Patients have the option to meet with a genetic counselor to discuss results and future family planning if desired.

Craniofacial Clinic – Every Tuesday

If you or a loved one was born with a facial difference such as cleft palate, cleft lip or Pierre Robin sequence, genetics is part of a multidisciplinary clinic that will evaluate and guide your child’s treatment.

Learn more about cleft and craniofacial conditions.

Marfan Clinic – Third Friday of the Month

If you think you could have Marfan Syndrome or have already been diagnosed with Marfan Syndrome, we have a specialty clinic housed in our cardiology department to evaluate and treat you.

22Q Multidisciplinary Clinic – Third Wednesday of the Month

If you have a confirmed diagnosis of 22q deletion or 22q duplication syndrome, we have a multidisciplinary clinic that consists of genetics, endocrinology, immunology, ENT, speech pathology and nutrition that takes place in our genetics department.

Epilepsy Genetics Clinic – Fourth Wednesday of the month

If you or a loved one has been diagnosed with epilepsy at a young age, we can evaluate you along with an epileptologist in our neurology department to determine if you qualify for genetic testing and what type of genetic testing is most appropriate for you or your family.
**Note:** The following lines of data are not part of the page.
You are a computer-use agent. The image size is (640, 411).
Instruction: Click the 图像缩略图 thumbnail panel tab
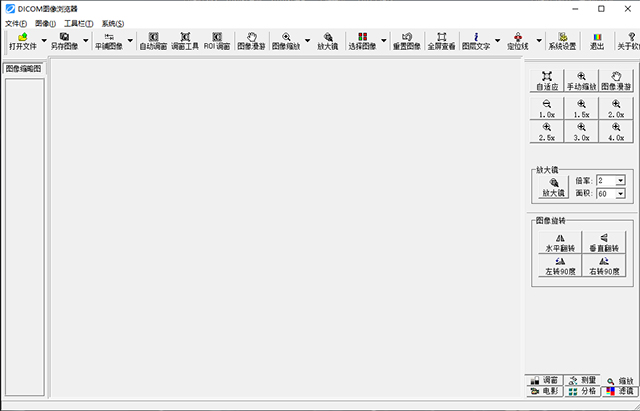(x=24, y=69)
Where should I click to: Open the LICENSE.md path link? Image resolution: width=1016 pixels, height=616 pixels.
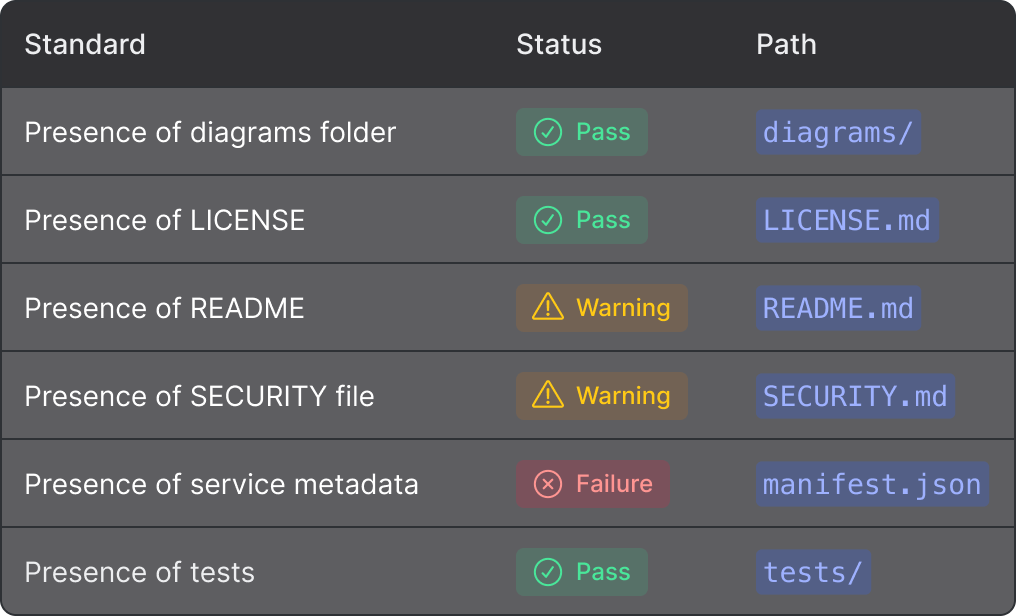coord(846,219)
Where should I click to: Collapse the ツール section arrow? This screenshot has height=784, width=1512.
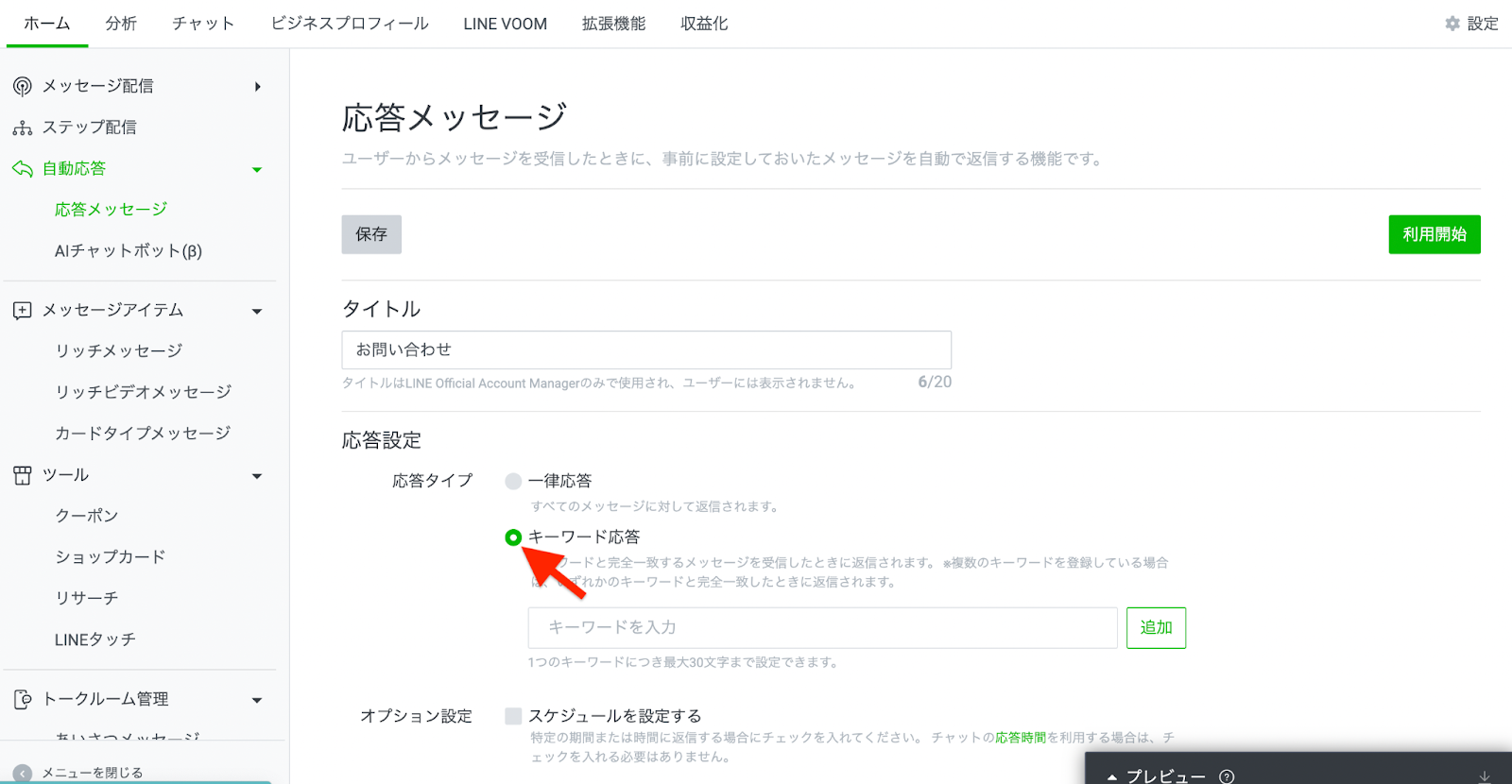257,476
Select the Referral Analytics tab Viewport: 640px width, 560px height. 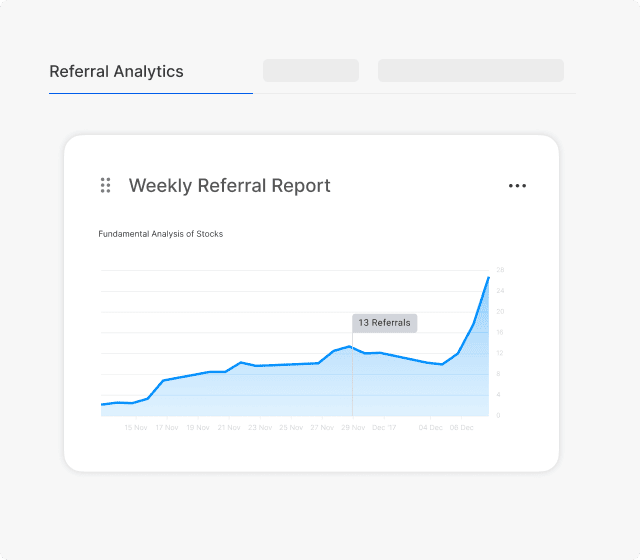click(116, 72)
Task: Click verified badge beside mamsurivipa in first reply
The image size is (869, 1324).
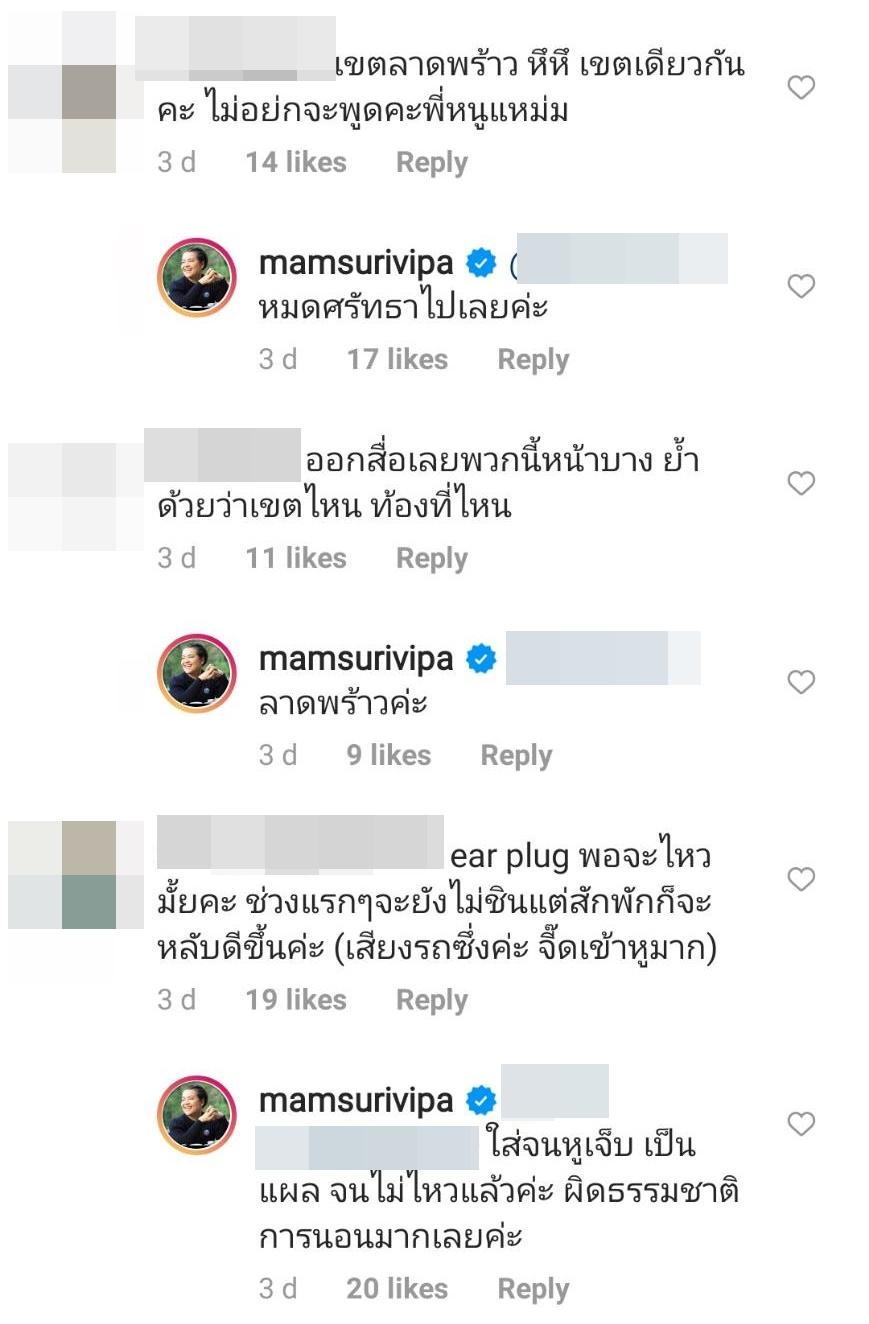Action: pos(482,264)
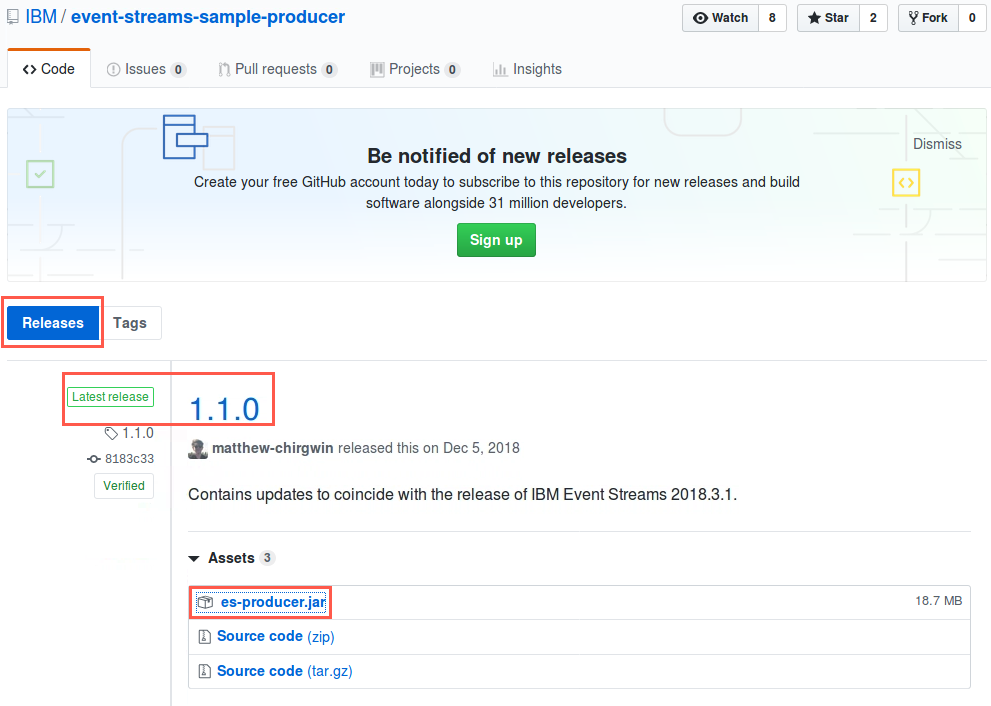Open the Issues tab

click(146, 70)
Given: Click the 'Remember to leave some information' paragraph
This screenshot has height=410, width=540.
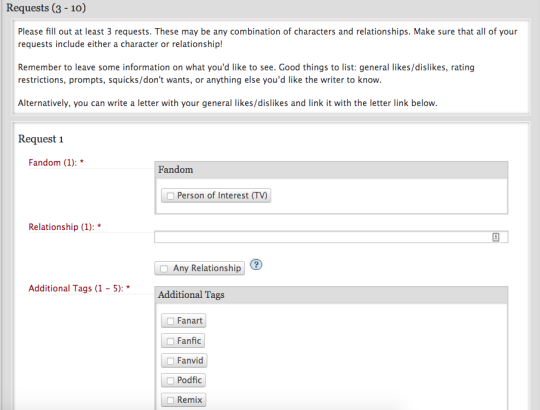Looking at the screenshot, I should click(246, 73).
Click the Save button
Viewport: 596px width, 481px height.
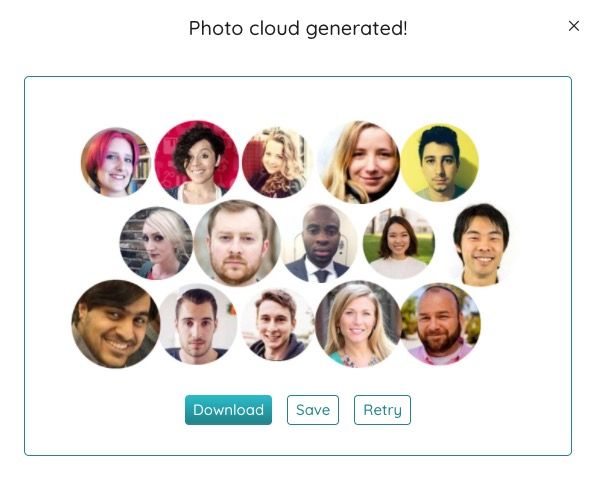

Medical Genetics Frequently Asked Questions

What happens at a genetics appointment?

The geneticist and/or genetic counselor will get to know you and your family. They will ask lots of questions about your medical history and family history. The geneticist will complete a physical exam, similar to what your primary care/pediatrician does. After that, they will have a discussion with you about if any genetic testing is recommended and why they are recommending that test.

What is genetic counseling?

Genetic counseling involves analyzing medical history and family history to determine if any genetic testing might be right for you or a family member. The genetic testing recommended will be explained in detail and you will have the opportunity to ask questions and make an informed decision. When the results are available, genetic counseling involves explaining how this result may impact your future health or the health of your future family members. Inheritance patterns will be explained, and appropriate support and resources will be provided to you if needed. Genetic counseling can be provided by a genetic counselor or a geneticist.

If I come for a genetics appointment do I have to pursue genetic testing?

No. Genetic testing is a personal decision. Our expert team is here to guide you in making recommendations and make sure you understand all of your options. The decision to pursue genetic testing is yours. In some cases, genetic testing may not be recommended if there is not a good genetic test available for your symptoms.

Does everyone receive a definitive diagnosis?

Unfortunately, not everyone has an identifiable genetic condition that we are able to diagnose. There are many types of genetic tests available, so the chances of finding an answer for those who want one have certainly increased over the years. We also have options to refer patients who are undiagnosed to research studies that can help to try to find a diagnosis.

Is the geneticist going to try to do research on me/my child?

No. The geneticist is there to evaluate, diagnose, and if possible, treat your child’s symptoms. Sometimes research options are available, which will be discussed in detail if there is one appropriate for your family member’s condition. There is absolutely no obligation to participate in research studies if you are not interested.